REQUEST
Rewrite the records from the start through the line containing "Action: click(x=483, y=152)", swapping "checkbox" for "tick box" and leaving everything else unchanged.

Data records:

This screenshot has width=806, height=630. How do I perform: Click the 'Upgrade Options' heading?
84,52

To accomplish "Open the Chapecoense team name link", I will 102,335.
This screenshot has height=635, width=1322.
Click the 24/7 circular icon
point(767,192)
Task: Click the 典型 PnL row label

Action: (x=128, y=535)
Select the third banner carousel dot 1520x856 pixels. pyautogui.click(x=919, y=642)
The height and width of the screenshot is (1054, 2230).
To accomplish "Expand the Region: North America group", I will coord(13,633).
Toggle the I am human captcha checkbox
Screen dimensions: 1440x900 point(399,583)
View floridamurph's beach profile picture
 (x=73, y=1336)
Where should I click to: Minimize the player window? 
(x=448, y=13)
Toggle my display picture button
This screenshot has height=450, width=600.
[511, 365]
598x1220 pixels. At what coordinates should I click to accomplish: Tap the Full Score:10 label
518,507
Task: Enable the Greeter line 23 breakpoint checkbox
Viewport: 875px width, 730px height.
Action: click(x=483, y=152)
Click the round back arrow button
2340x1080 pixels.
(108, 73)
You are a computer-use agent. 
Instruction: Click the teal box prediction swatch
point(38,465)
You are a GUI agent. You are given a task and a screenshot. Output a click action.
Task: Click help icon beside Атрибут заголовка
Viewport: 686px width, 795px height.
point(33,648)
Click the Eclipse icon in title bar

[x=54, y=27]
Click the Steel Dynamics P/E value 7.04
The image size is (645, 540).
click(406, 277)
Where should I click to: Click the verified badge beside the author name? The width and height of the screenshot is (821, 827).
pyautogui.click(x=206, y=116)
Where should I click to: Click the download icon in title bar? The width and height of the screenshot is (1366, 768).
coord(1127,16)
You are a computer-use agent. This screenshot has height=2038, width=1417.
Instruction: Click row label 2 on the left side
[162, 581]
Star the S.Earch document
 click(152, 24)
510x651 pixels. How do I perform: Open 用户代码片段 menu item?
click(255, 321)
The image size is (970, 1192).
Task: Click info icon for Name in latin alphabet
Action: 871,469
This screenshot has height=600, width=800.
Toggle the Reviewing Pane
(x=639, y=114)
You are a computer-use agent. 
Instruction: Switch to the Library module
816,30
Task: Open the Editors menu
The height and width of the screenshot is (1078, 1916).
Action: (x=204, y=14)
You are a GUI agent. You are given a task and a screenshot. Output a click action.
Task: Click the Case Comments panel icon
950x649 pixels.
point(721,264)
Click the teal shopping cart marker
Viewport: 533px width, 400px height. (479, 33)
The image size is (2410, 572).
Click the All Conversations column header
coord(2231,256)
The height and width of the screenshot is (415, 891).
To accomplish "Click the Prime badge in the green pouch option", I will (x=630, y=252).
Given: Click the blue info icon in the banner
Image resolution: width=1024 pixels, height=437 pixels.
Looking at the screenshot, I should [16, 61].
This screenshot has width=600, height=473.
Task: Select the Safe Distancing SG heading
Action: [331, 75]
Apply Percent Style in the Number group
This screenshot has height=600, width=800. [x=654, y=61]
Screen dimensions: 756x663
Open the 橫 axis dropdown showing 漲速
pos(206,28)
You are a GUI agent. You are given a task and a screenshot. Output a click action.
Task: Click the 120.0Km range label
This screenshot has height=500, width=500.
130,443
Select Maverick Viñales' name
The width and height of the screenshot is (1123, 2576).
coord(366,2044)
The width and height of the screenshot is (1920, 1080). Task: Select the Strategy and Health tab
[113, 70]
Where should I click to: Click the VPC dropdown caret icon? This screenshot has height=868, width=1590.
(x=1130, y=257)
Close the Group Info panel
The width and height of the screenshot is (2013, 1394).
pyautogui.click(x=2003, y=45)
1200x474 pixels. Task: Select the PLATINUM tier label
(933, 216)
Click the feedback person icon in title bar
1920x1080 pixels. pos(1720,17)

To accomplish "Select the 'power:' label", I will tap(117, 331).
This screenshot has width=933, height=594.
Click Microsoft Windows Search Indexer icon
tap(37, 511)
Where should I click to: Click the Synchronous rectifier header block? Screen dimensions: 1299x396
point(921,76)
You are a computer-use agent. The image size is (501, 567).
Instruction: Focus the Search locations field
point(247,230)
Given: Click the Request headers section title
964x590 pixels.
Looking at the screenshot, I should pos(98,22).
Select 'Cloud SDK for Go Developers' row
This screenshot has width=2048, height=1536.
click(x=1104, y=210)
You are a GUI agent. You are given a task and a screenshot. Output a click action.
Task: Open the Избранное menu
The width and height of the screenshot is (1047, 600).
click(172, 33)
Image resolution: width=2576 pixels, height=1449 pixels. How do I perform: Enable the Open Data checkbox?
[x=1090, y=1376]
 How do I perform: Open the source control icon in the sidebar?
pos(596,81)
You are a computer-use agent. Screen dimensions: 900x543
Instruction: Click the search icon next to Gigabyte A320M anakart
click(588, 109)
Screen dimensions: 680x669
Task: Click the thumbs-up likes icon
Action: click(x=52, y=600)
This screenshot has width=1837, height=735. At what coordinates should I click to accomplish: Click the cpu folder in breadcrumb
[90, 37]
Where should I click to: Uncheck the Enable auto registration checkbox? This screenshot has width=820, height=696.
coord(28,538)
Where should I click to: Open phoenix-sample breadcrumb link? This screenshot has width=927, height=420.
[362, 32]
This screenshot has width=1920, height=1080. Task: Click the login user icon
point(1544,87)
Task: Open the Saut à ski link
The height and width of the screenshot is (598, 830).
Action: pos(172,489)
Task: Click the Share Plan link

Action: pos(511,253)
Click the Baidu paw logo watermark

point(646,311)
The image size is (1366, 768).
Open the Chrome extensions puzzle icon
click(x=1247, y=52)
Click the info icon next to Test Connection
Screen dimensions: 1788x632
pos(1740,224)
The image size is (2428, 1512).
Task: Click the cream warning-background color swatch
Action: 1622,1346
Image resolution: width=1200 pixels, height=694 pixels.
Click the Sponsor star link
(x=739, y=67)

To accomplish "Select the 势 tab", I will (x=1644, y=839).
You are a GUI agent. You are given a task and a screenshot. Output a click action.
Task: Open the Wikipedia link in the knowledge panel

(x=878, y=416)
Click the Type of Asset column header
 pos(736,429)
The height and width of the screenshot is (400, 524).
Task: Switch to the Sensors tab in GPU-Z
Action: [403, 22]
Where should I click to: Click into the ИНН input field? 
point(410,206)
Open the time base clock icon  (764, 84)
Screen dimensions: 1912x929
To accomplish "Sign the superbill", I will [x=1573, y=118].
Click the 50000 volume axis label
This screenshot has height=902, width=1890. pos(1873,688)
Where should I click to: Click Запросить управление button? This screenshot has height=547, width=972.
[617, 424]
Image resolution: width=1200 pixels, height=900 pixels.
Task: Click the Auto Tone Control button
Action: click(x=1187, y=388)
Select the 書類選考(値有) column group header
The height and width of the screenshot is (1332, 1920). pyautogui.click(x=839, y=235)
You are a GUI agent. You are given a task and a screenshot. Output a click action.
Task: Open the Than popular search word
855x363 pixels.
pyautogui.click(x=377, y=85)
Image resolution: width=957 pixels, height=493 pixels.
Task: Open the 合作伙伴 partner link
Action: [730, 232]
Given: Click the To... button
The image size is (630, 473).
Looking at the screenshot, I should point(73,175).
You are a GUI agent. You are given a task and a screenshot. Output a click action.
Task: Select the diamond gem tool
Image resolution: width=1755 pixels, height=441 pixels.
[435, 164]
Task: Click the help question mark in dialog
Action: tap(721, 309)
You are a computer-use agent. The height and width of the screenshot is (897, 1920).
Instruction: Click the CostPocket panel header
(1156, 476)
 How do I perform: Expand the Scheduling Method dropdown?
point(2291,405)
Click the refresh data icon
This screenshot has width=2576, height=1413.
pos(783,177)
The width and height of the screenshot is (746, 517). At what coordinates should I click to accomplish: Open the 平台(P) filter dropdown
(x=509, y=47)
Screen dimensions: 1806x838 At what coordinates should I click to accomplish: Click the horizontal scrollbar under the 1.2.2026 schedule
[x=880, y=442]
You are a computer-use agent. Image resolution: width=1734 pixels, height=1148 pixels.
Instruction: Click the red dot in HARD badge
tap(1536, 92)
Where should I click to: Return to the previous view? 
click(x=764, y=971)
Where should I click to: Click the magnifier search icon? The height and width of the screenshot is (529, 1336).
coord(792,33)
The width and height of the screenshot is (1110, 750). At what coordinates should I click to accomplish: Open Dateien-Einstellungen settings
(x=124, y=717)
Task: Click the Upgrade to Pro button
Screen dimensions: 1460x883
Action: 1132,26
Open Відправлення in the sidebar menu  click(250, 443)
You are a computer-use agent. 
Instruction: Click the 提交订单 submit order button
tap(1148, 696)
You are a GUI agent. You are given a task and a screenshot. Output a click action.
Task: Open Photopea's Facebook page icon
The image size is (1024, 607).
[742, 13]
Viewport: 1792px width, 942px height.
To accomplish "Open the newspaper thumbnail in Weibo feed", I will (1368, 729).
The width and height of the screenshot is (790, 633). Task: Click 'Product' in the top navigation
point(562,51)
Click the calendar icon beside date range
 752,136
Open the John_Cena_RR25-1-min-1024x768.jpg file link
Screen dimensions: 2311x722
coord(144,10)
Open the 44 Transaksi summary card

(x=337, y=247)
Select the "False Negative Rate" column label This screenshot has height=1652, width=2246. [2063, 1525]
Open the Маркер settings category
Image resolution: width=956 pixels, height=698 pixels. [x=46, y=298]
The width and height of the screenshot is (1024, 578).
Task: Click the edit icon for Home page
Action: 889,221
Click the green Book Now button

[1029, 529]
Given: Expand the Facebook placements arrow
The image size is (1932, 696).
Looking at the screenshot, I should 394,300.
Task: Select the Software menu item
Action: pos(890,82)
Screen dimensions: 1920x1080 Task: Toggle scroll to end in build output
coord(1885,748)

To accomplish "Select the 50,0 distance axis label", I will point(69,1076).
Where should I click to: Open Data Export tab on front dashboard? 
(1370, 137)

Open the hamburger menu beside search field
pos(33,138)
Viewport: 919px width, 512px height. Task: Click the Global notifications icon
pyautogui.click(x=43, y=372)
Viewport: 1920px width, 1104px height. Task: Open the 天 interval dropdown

IN RESPONSE
This screenshot has width=806, height=630. How do I perform: Click the 'Upgrade Options' heading?
84,52

To accomplish "Open the Chapecoense team name link", I will 102,335.
This screenshot has height=635, width=1322.
Click the 24/7 circular icon
point(767,192)
Task: Click the 典型 PnL row label

Action: (x=128, y=535)
Select the third banner carousel dot 1520x856 pixels. pyautogui.click(x=919, y=642)
The height and width of the screenshot is (1054, 2230).
To accomplish "Expand the Region: North America group", I will coord(13,633).
Toggle the I am human captcha tick box
Screen dimensions: 1440x900 point(399,583)
View floridamurph's beach profile picture
 (x=73, y=1336)
Where should I click to: Minimize the player window? 
(x=448, y=13)
Toggle my display picture button
This screenshot has height=450, width=600.
[511, 365]
598x1220 pixels. At what coordinates should I click to accomplish: Tap the Full Score:10 label
518,507
Task: Enable the Greeter line 23 breakpoint tick box
Viewport: 875px width, 730px height.
Action: click(x=483, y=152)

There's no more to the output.